(Position data for words and items)
-------
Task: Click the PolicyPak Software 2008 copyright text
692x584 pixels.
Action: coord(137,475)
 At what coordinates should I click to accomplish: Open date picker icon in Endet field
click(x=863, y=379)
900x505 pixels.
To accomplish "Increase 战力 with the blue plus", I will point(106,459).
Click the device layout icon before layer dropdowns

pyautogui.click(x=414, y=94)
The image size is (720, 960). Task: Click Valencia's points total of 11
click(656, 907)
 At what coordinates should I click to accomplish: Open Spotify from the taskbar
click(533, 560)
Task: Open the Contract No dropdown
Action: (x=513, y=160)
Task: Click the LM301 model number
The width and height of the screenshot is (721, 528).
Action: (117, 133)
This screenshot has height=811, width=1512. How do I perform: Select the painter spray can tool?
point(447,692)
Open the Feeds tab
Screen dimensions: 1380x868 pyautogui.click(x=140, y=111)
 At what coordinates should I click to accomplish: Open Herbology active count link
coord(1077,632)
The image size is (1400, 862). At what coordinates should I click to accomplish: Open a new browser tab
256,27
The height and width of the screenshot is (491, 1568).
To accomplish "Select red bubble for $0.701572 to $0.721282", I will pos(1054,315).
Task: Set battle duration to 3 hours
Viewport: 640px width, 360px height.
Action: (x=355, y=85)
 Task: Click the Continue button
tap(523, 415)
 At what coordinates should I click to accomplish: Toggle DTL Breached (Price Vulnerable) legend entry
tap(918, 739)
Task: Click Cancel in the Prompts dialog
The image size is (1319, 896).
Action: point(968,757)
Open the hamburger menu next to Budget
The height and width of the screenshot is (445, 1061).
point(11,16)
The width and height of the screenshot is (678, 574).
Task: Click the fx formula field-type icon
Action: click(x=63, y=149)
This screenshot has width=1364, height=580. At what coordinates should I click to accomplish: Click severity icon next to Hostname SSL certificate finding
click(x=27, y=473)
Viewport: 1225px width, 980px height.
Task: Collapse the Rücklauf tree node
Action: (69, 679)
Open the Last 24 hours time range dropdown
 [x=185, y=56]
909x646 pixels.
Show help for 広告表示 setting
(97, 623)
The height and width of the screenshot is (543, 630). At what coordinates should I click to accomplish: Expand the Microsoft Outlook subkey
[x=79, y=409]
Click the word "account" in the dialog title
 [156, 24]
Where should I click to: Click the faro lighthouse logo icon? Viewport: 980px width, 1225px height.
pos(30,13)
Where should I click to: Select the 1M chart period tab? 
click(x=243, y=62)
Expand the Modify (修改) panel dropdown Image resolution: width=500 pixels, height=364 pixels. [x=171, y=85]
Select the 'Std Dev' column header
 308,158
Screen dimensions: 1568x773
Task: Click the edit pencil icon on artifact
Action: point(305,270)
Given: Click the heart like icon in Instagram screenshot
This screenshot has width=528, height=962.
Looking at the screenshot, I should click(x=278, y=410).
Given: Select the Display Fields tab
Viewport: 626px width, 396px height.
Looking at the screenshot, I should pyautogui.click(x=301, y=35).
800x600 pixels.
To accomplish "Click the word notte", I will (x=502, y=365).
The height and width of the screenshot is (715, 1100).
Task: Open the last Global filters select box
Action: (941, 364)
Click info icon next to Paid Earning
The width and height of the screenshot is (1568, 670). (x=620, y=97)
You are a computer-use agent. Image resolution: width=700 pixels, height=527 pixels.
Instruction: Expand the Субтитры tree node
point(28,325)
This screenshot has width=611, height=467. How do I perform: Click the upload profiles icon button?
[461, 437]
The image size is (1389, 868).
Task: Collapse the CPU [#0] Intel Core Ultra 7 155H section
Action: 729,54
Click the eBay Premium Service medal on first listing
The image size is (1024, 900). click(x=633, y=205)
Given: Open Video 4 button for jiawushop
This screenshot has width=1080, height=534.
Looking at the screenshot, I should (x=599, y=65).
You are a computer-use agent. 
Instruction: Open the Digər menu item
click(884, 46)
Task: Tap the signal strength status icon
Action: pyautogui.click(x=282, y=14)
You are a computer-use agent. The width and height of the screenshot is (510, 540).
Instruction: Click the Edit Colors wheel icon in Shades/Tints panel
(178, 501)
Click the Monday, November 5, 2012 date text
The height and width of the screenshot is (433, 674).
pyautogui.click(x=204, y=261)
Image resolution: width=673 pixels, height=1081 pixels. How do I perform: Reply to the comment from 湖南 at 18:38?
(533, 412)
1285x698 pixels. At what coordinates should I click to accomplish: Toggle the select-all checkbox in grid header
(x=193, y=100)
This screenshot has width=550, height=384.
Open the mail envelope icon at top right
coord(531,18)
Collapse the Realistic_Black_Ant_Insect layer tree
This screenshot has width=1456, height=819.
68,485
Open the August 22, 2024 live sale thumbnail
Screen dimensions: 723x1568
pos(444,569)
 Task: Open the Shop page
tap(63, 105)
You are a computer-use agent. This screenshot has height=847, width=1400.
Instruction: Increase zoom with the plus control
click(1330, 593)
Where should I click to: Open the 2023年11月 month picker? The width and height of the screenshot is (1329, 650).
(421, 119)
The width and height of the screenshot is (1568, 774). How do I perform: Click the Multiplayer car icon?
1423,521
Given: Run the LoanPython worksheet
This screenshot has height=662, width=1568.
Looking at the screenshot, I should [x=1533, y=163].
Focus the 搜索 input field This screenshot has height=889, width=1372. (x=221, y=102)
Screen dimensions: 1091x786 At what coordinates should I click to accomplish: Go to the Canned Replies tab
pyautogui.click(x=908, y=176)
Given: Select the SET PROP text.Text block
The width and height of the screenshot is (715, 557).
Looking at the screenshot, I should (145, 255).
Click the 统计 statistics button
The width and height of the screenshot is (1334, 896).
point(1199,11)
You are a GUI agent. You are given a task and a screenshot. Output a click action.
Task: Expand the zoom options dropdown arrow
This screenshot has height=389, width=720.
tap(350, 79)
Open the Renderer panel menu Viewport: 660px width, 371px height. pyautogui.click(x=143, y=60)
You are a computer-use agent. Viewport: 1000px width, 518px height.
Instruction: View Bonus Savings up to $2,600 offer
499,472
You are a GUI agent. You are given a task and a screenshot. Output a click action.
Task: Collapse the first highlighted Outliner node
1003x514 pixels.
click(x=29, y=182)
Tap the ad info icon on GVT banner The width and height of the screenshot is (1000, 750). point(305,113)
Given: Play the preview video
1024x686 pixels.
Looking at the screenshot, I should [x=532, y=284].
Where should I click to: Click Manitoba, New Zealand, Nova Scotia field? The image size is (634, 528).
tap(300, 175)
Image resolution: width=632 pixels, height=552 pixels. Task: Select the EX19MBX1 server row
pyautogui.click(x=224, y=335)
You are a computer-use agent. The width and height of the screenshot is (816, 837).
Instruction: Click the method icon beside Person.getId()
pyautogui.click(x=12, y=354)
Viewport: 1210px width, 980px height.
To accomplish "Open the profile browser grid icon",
-------
**Stated exercise:** Count the lines in the records above that contain the string "perform", matching case exactly, and reply with only that number.

**Task answer:** 4